Sodium-glucose cotransporter 2 inhibitors (SGLT2is) are available for individuals with type 1 diabetes, but appropriate use is recommended to prevent ketosis or ketoacidosis. This study aimed to evaluate the risk of ketosis in people with type 1 diabetes, focusing on the relationship between nutritional assessment, glycaemic status, c-peptide immunoreactivity (CPR) index and body composition. In total, 46 Japanese patients with type 1 diabetes were included, and dietary assessment from food photographs and ketone levels were evaluated before and after taking SGLT2is. The effect of diet on morning ketone levels was also investigated.
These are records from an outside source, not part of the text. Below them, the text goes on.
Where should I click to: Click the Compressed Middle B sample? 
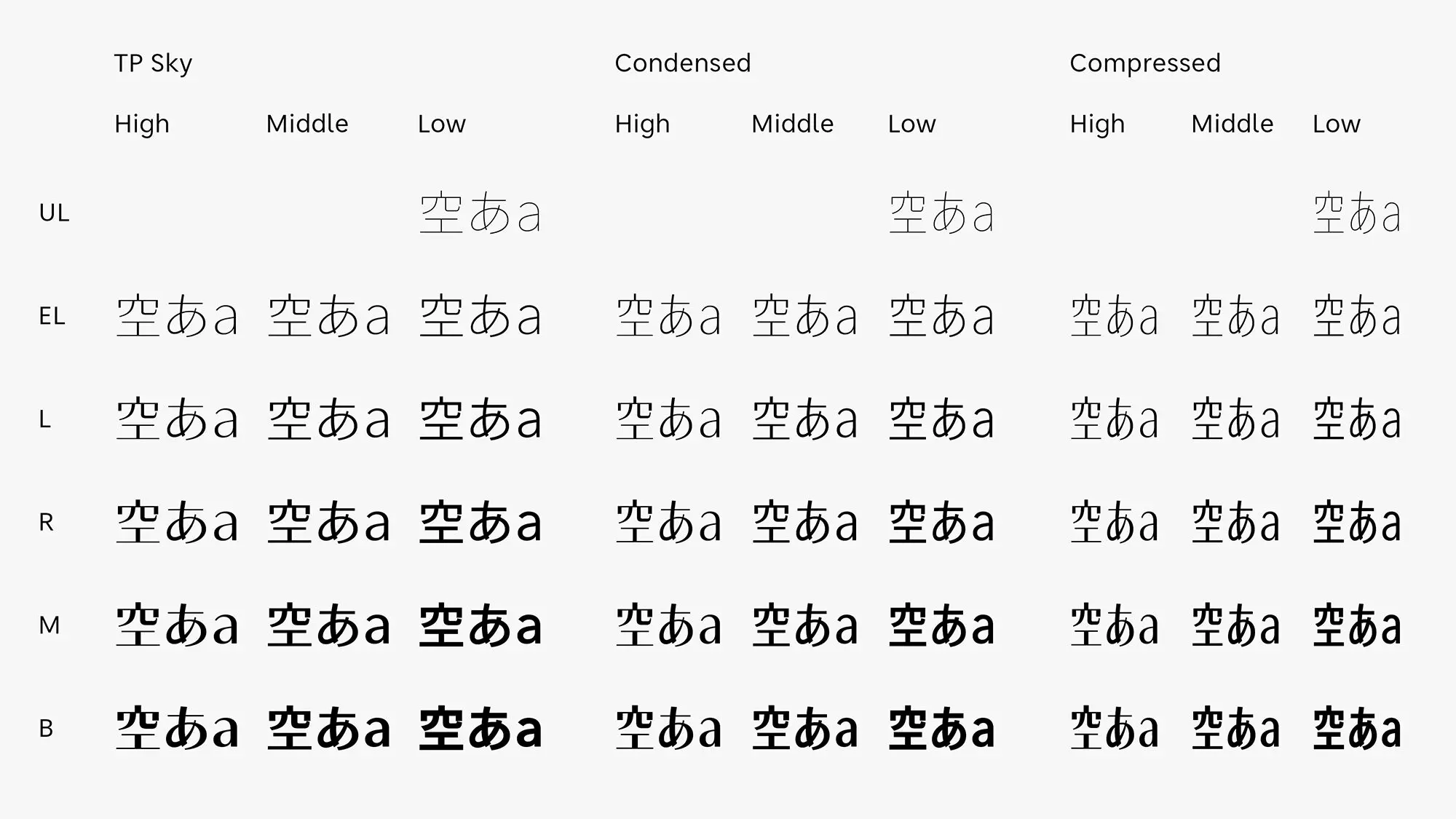[x=1235, y=729]
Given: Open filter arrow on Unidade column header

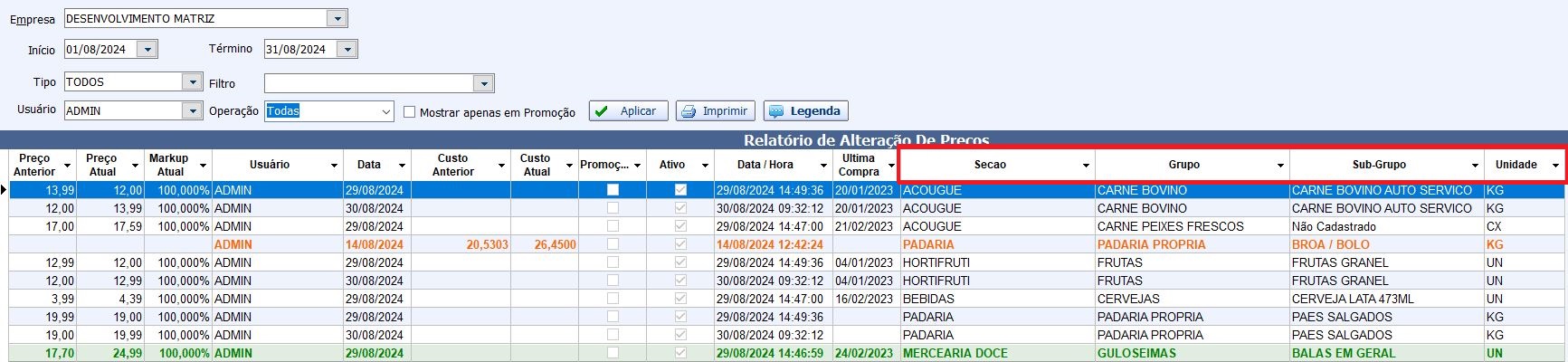Looking at the screenshot, I should pos(1555,166).
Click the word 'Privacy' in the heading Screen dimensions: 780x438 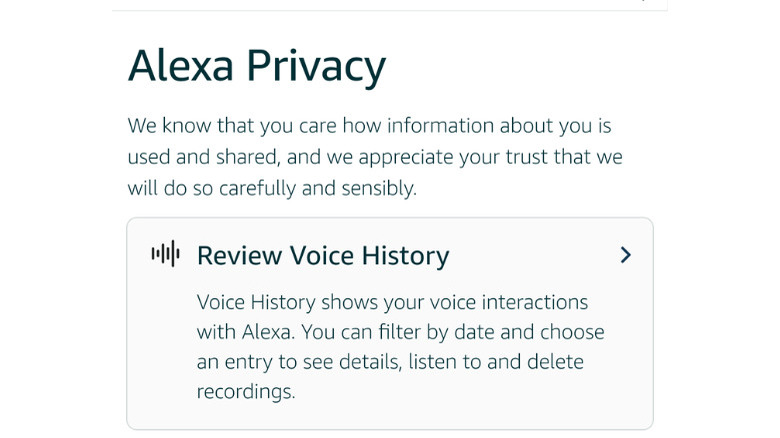[x=316, y=67]
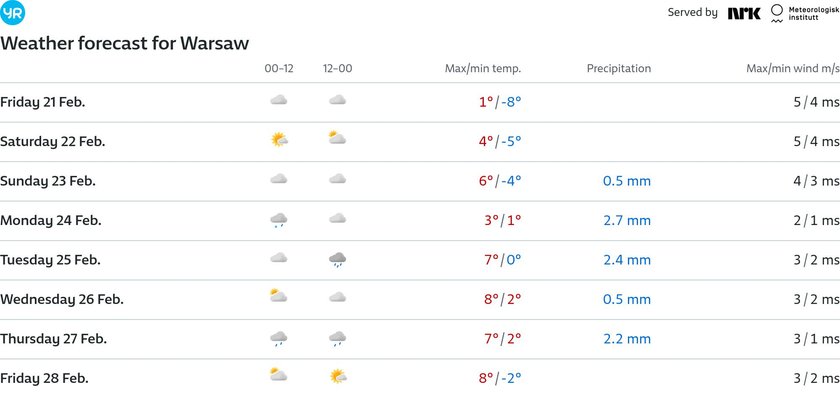Click Saturday 22 Feb. afternoon partly cloudy icon
840x398 pixels.
(337, 138)
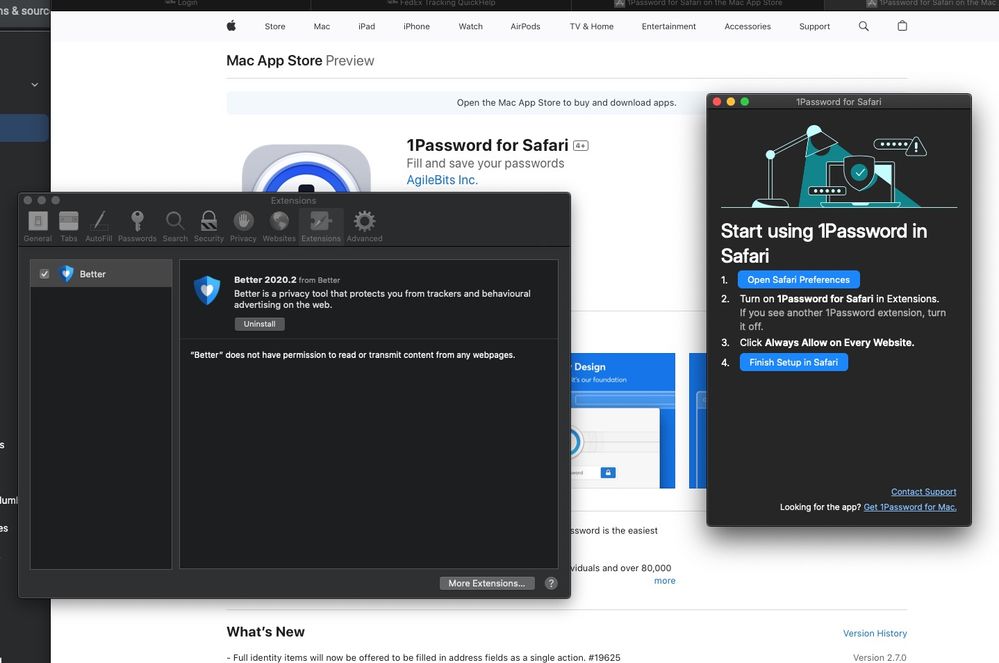Click Finish Setup in Safari button

[793, 362]
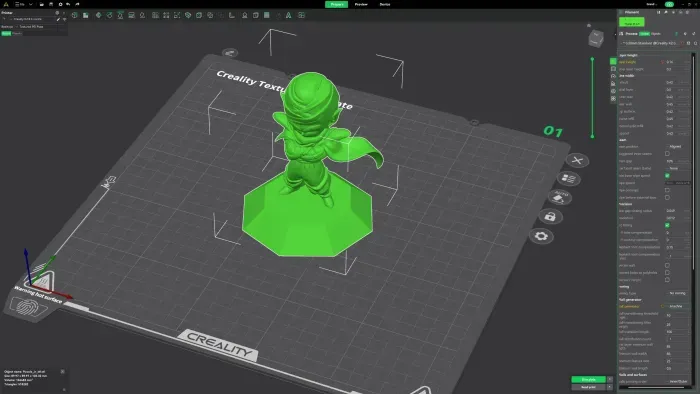Viewport: 700px width, 394px height.
Task: Click the add cube toolbar icon
Action: (x=75, y=15)
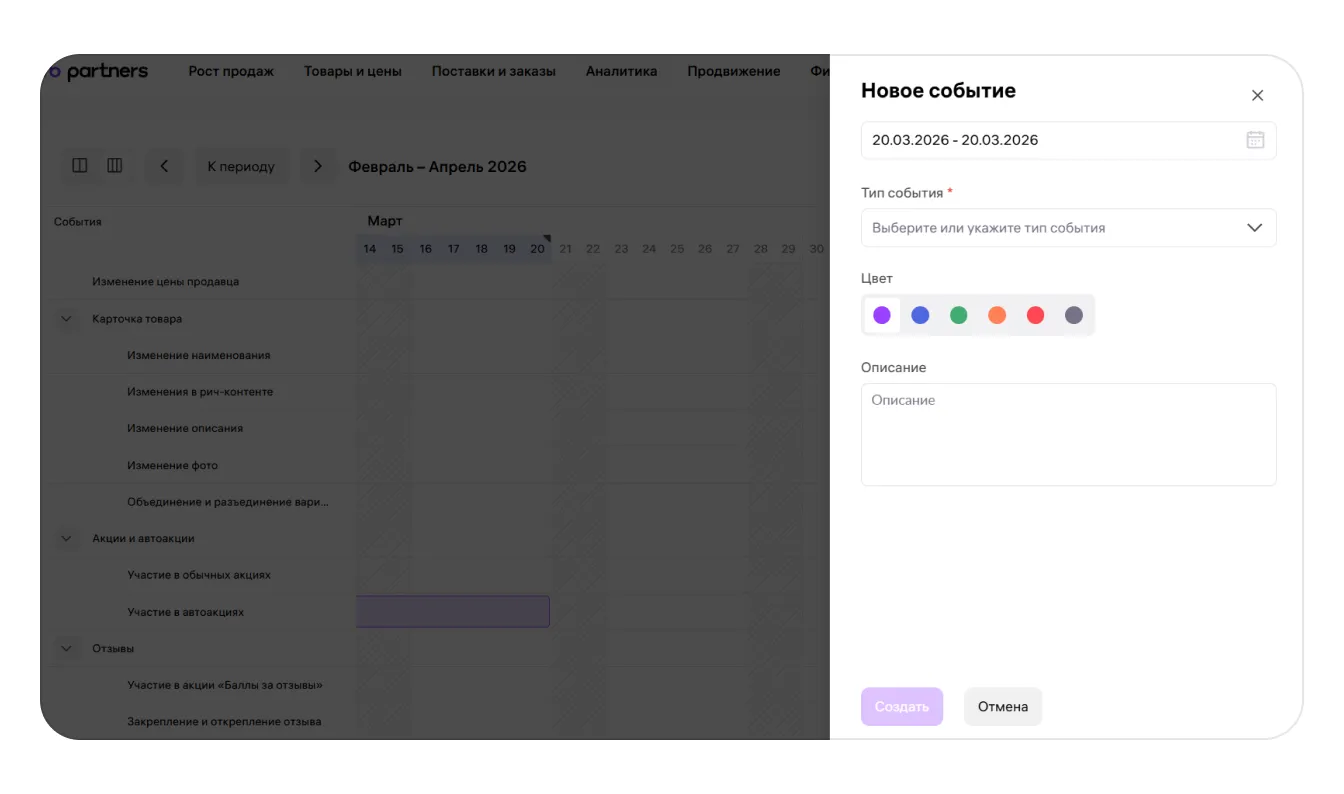Screen dimensions: 1344x794
Task: Click the Partners logo
Action: pos(100,71)
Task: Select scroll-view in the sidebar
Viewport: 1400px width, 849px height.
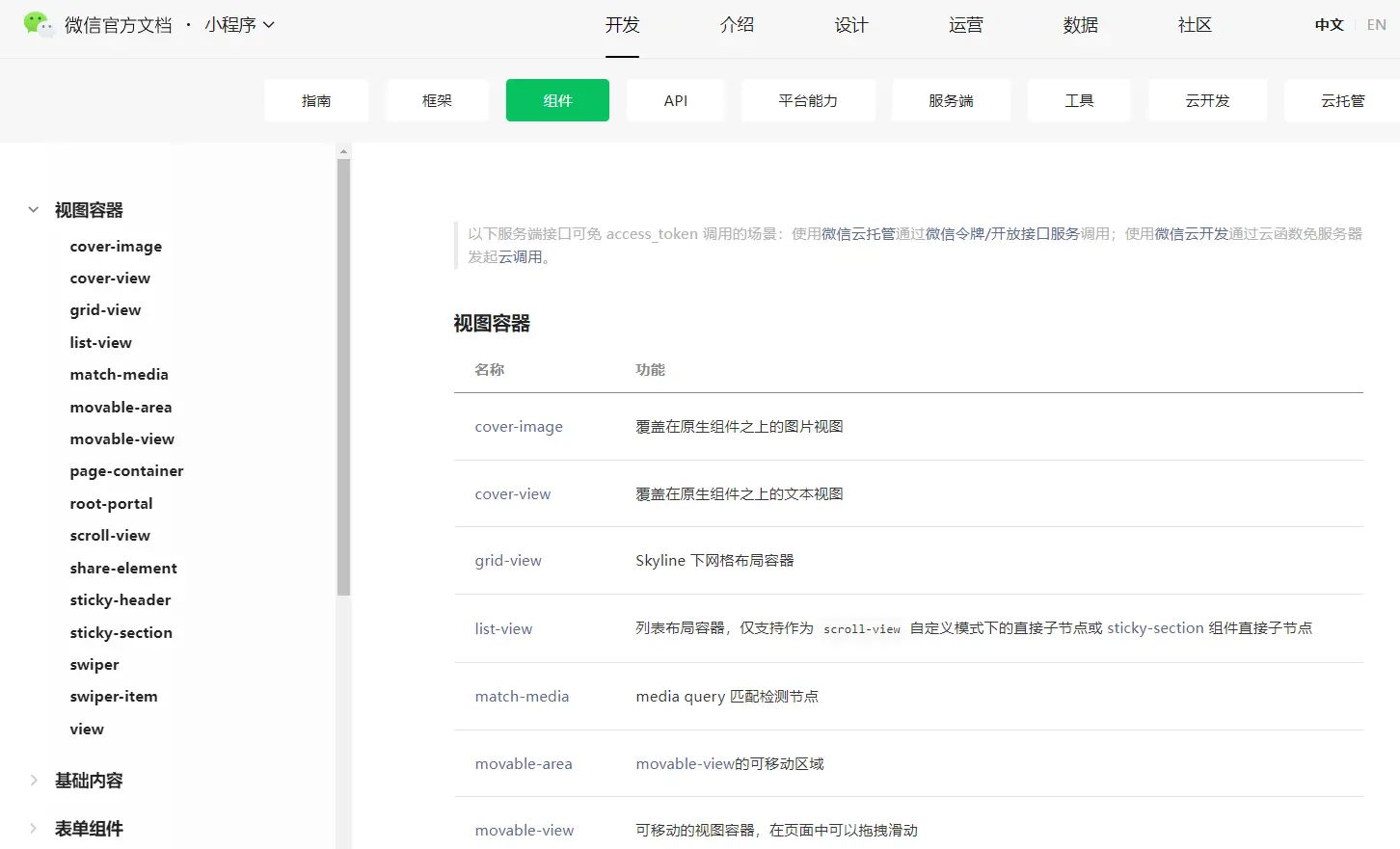Action: (x=110, y=536)
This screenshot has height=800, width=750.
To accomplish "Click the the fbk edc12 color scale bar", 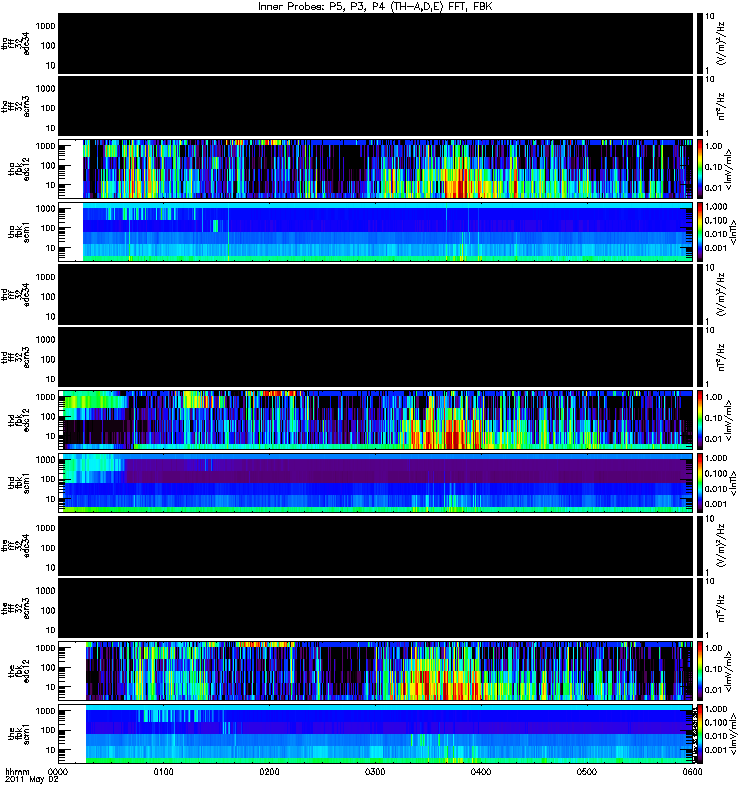I will tap(699, 671).
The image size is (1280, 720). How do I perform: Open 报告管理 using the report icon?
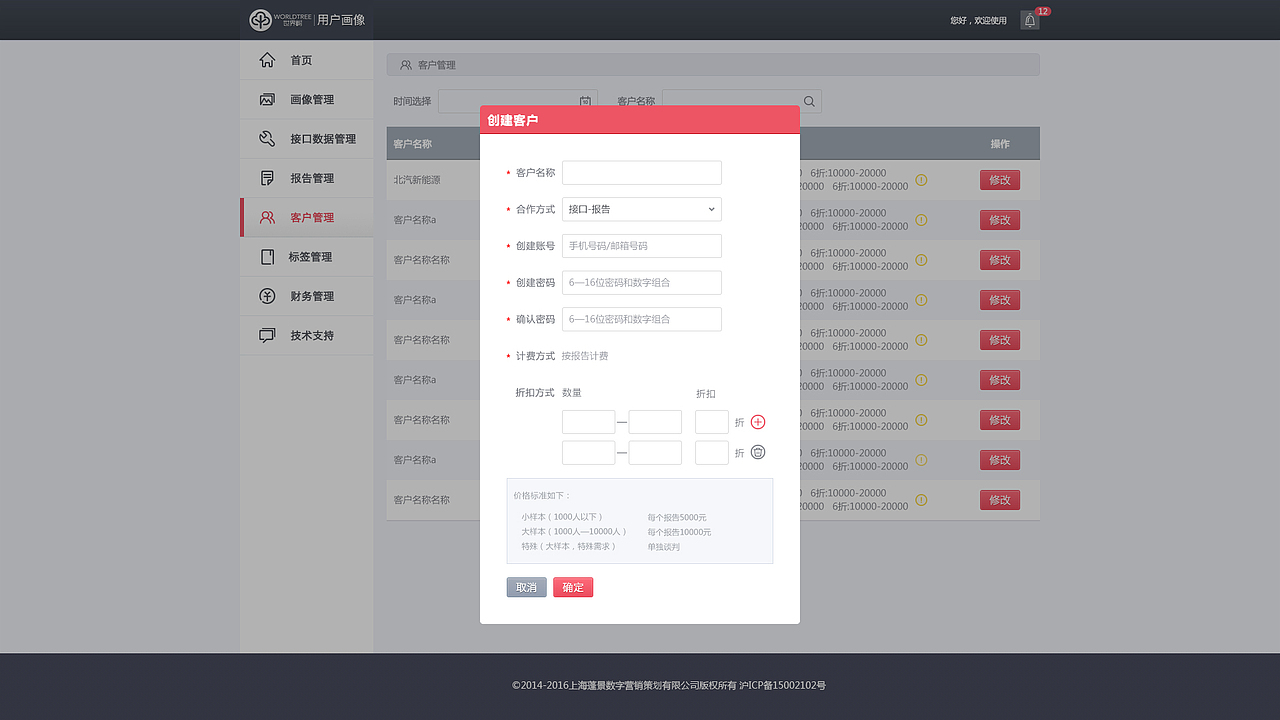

All patients had an increase in mean ketone concentrations after taking SGLT2is (before 0.12 ± 0.06 mmol/L, after 0.23 ± 0.16 mmol/L). A significant negative correlation was found between average morning ketone levels and age (r = -0.514, p < .001) and the CPR index (r = -0.523, p = .038) after taking SGLT2is. Using a mixed-effects model based on the results before starting the inhibitors, it was noted that both patient-to-patient and age, or patient-to-patient and capacity of insulin secretion, influenced the ketone levels. Multiple regression analysis showed that factors associated with the risk of increasing ketone levels after taking SGLT2is were younger age (β = -0.504, p = .003) and a low ratio of basal to bolus insulin (β = -0.420, p = .005). When administering SGLT2is to patients with a low CPR index or younger patients with type 1 diabetes, adequate instructions to prevent ketosis should be given.